Brown sued the state in May 2007 seeking $5 million for his wrongful imprisonment.
He was sentenced to 25 years to life in state prison after he was convicted in 1992 of second-degree murder in Sabina Kulakowski's death.
Brown served 15 years before the conviction was overturned in January 2007 after DNA evidence linking another man to the crime.
Barry Bench committed suicide in 2003, but authorities verified it was his DNA on the T-shirt Kulakowski was wearing when she was killed.
"I've been released from prison for almost two years now," Brown told The Post-Standard of Syracuse. "I'm still waiting for justice. I think in this court I'm going to get an honest judge, and he's going to compensate me fairly, whatever he thinks is fair."
However, Brown added that no amount of money could make up for the years he lost in prison.
"Money ain't going to heal anything," he said.
Attorney General Andrew Cuomo's office was reviewing the decision and had no immediate comment, said spokesman John Milgrim.
In his decision, Midey said there were four elements required for a person pursuing such a lawsuit against the state: The person has to have been convicted of a crime and served all or part of a sentence; the conviction was vacated and the indictment dismissed; the person did not commit any of the acts charged in the indictment; and the person did not cause his conviction by his own action.
Midey noted the first two elements were uncontested, but the state challenged the last two.
As for whether Brown committed any of the criminal acts charged in the indictment, the state asked Midey to consider a July 1993 affidavit from a woman who claimed she saw Brown in Auburn near the scene of the murder at the time of the crime.
Midey noted that affidavit was made more than two years after the murder and about a year and a half after Brown was convicted. Authorities did nothing to corroborate the information, which was directly contradicted by trial testimony about Brown's whereabouts at the time of the murder, the judge wrote.

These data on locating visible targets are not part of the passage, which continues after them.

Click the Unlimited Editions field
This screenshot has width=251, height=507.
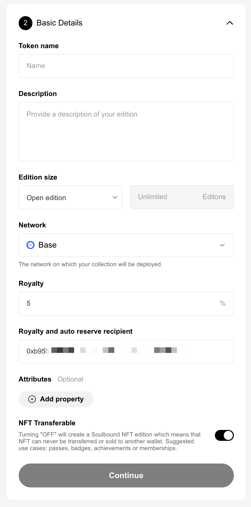click(182, 197)
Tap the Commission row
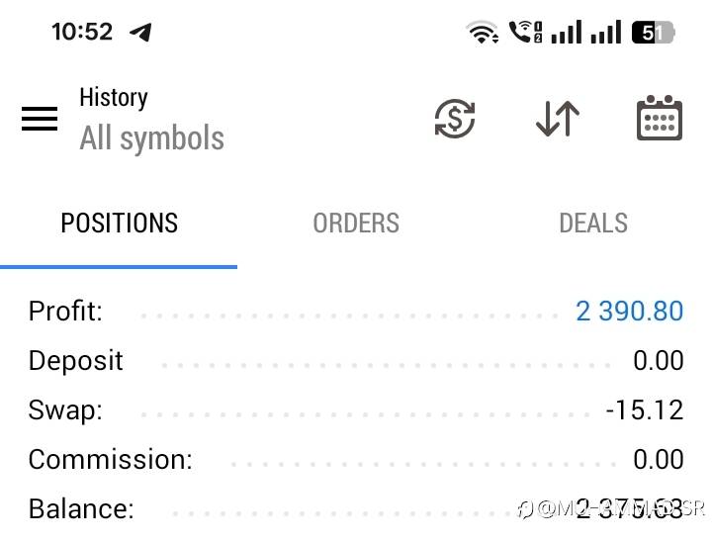Screen dimensions: 712x542 (356, 459)
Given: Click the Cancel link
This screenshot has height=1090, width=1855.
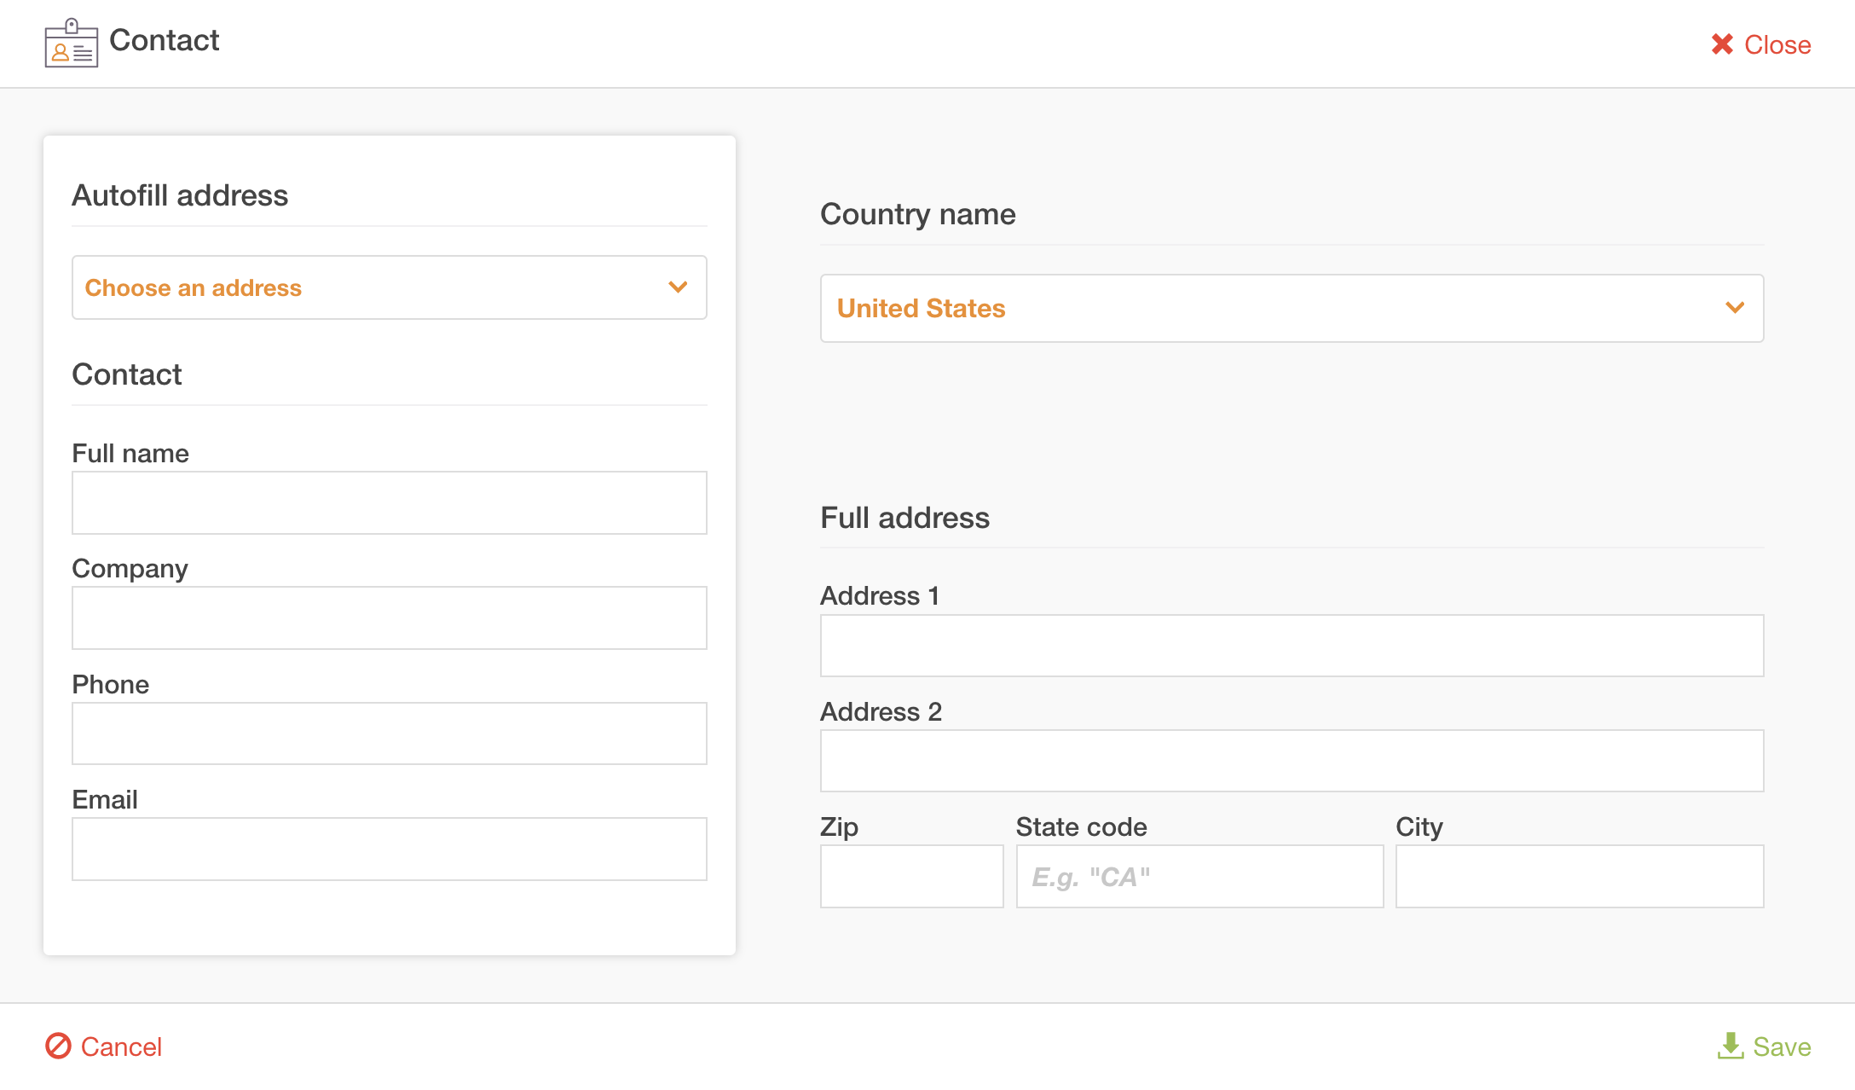Looking at the screenshot, I should coord(121,1047).
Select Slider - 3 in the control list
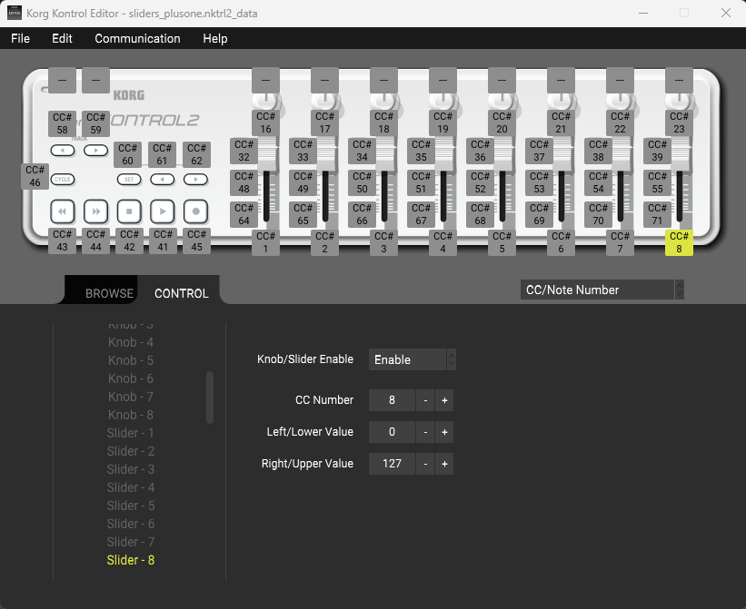 (x=130, y=469)
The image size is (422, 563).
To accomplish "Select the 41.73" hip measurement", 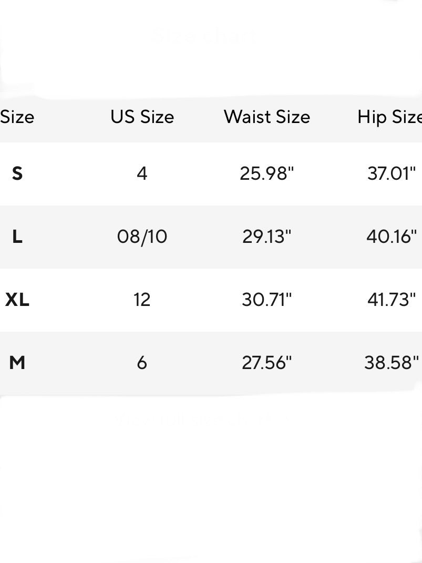I will 392,300.
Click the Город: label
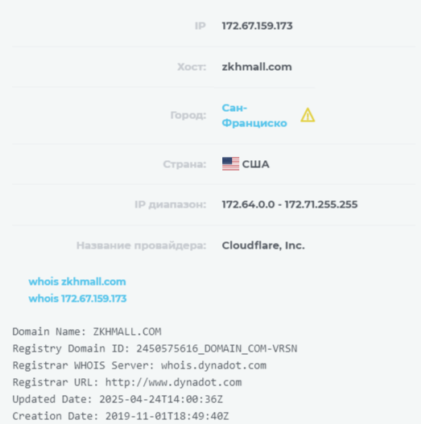421x424 pixels. [x=188, y=116]
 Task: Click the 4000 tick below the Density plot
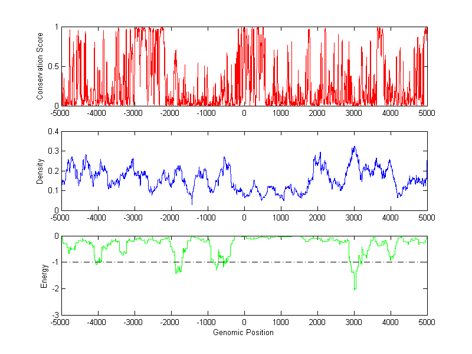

As for causing his own conviction, the state asked Midey to consider a confession Brown reportedly made to a jailhouse informant in July 1991.
However, the judge noted that Brown has steadfastly denied making any such confession, adding that it, too, was "uncorroborated and unreliable."
Brown "has established by clear and convincing evidence ... there are no issues of fact which have been raised by the state that would require a trial as to liability," Midey wrote.
When the case does go to trial, Brown's lawyers said they would try to prove the state had many opportunities to correct Brown's wrongful conviction but chose not to.
"We're talking how these errors impacted Roy Brown," said Katy Karlovitz, Brown's lawyer. "He experienced a number of additional years of incarceration after it could have been corrected."